= Begin Afresh =

Orchestral work by Judith Weir

Begin Afresh is an orchestral composition written in 2022 by the British composer Judith Weir. The work was commissioned by BBC Radio 3 and was given its premiere by the BBC Symphony Orchestra conducted by Sakari Oramo as part of the BBC Proms at the Royal Albert Hall, London, on 24 August 2023. The piece is dedicated to the BBC Symphony Orchestra.

==Composition==
Begin Afresh has a duration of about 17 minutes and is cast in three movements:

===Background===
In the score program note, Weir described the piece as "a kind of diary, an almost continuous survey of musical reflections about the trees and plants I observed, in a very urban setting, over the period of a year." The title of the work comes from the final line of Philip Larkin's poem "The Trees." During the course of its completion, Weir had also taken two breaks from composing and thus named the movements after each month she started or restarted work on the piece.

===Instrumentation===
The work is scored for an orchestra consisting of three flutes (3rd doubling piccolo), two oboes, cor anglais, two clarinets, bass clarinet, two bassoons, contrabassoon, four horns, three trumpets, two trombones, bass trombone tuba, timpani, two percussionists, piano, and strings.

==Reception==
Reviewing the world premiere, Martin Kettle of The Guardian gave Begin Afresh a positive review, remarking, "Though trees themselves are necessarily static, Weir's three-movement score is anything but.

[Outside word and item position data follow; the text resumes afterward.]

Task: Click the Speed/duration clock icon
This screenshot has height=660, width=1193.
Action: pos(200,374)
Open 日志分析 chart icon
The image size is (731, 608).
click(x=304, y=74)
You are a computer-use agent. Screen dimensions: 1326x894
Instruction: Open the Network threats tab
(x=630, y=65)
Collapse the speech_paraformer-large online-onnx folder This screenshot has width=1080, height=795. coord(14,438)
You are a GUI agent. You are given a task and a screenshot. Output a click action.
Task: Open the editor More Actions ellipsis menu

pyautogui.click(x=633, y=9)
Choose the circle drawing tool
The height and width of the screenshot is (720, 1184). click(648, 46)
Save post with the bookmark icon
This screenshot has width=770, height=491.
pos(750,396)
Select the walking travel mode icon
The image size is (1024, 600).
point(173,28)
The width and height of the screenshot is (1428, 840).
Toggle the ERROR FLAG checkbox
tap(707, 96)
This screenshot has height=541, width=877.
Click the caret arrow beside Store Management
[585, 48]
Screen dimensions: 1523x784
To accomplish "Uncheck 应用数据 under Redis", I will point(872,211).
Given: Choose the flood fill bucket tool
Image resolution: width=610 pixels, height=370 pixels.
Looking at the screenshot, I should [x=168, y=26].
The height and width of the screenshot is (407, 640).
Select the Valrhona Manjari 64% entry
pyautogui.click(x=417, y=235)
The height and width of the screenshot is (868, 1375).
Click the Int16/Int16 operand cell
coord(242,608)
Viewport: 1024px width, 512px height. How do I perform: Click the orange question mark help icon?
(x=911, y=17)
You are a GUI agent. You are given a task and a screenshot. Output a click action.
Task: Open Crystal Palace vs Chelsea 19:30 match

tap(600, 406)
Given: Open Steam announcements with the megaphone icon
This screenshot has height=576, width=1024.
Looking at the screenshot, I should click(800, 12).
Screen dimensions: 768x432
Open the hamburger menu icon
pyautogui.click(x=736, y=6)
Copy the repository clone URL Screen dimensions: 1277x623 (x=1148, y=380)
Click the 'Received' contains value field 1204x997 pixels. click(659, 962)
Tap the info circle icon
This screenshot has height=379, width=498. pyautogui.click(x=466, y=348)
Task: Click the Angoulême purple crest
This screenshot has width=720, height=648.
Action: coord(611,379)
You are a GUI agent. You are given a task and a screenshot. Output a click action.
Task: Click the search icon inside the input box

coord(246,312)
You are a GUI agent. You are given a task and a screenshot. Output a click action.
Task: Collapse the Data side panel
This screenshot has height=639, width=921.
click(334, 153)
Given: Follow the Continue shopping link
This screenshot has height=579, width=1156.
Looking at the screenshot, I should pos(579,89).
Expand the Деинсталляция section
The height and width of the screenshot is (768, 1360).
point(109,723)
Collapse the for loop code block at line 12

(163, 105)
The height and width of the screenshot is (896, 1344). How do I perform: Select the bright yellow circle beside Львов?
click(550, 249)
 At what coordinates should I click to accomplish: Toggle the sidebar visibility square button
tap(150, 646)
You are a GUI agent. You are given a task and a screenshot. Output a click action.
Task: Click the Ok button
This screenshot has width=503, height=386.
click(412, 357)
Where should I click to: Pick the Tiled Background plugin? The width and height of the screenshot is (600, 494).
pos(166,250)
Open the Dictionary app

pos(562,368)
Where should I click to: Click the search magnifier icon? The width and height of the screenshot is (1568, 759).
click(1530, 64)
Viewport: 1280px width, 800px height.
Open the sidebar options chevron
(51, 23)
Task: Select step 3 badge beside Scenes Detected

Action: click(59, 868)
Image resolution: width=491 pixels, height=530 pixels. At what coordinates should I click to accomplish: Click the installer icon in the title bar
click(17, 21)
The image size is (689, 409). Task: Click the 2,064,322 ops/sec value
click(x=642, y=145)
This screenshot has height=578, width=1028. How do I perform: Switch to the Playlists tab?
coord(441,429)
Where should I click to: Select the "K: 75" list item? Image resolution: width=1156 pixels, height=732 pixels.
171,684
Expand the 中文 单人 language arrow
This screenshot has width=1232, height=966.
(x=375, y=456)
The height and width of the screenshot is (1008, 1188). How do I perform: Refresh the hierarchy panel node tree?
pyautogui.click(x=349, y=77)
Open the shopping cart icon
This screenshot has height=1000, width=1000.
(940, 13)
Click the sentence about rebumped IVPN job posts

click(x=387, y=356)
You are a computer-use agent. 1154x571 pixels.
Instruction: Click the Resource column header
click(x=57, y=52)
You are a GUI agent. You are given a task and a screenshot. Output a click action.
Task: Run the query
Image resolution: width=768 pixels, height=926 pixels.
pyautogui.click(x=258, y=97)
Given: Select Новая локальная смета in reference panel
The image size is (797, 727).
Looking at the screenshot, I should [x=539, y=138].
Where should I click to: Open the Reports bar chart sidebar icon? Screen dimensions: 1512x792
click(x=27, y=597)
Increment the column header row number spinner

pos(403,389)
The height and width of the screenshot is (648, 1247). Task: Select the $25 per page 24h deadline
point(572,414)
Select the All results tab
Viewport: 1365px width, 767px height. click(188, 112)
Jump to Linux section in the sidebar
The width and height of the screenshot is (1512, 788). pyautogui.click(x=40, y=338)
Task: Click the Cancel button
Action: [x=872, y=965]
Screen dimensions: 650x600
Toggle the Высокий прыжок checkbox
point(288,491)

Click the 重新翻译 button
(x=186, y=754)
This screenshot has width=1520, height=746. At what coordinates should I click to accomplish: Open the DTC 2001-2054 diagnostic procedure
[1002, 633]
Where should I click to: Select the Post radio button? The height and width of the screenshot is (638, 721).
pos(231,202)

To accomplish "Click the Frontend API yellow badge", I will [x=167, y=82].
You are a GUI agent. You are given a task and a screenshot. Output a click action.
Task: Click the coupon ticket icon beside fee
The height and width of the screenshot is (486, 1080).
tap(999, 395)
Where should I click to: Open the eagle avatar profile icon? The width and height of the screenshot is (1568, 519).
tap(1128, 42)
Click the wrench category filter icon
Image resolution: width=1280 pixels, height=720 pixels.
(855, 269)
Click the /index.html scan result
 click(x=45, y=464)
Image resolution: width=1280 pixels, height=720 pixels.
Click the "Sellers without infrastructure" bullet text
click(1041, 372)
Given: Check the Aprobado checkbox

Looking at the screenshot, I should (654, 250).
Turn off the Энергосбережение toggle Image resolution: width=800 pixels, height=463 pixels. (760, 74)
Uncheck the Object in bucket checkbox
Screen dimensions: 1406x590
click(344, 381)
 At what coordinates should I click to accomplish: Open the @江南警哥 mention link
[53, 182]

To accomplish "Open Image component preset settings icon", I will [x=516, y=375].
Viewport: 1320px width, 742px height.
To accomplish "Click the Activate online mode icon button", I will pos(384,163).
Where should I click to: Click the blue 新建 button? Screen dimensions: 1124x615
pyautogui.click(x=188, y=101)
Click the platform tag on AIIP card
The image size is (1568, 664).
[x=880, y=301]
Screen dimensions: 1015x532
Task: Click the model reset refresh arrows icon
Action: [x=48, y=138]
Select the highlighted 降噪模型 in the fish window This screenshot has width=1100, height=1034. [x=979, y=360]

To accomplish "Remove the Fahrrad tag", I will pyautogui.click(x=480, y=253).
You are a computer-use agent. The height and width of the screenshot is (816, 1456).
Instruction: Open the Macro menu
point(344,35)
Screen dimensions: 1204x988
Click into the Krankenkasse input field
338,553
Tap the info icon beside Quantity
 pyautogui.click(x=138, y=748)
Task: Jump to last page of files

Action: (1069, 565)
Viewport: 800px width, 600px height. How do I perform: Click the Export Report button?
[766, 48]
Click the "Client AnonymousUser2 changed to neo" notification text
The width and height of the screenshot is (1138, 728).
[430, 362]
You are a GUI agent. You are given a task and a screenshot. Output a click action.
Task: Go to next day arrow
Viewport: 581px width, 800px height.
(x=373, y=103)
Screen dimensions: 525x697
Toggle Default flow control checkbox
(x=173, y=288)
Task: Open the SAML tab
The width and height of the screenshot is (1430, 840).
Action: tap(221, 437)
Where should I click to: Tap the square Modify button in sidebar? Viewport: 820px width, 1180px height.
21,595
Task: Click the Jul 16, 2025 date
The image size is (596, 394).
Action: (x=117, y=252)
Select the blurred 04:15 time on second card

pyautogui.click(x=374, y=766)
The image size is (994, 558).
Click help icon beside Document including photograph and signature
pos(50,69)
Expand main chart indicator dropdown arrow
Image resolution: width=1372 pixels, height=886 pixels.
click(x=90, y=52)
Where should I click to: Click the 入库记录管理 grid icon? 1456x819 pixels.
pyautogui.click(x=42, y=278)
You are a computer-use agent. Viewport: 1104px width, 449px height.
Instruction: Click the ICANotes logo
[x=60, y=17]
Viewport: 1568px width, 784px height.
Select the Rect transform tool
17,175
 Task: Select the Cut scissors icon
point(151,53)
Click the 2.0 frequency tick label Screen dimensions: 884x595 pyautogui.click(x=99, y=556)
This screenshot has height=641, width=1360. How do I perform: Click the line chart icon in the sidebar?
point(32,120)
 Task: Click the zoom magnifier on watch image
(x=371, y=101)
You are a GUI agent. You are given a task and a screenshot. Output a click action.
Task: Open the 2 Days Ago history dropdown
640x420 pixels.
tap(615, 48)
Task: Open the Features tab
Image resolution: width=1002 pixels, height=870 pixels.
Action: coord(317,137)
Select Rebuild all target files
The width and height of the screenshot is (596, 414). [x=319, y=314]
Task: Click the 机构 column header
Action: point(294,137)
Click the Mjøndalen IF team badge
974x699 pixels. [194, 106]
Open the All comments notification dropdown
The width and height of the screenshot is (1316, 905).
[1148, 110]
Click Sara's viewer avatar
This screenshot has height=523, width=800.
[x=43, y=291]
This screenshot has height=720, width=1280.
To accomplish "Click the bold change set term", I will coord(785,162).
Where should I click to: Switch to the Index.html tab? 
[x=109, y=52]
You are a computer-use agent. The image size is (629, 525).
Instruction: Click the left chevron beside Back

It ripples sinuously in the spring, with almost a concertante role for lead violin Igor Yuzefovich, pulses mysteriously in the autumn, and is full of mostly quiet activity even in midwinter." He added, "Begin Afresh, a title drawn from Philip Larkin, is delicately scored and its ideas are always evolving in a recognisably traditional way. It even gets a bit Tolkienesque at times, with piano and brass conjuring passages that sounded distinctly like music for ents. Oramo and his players did it all proud."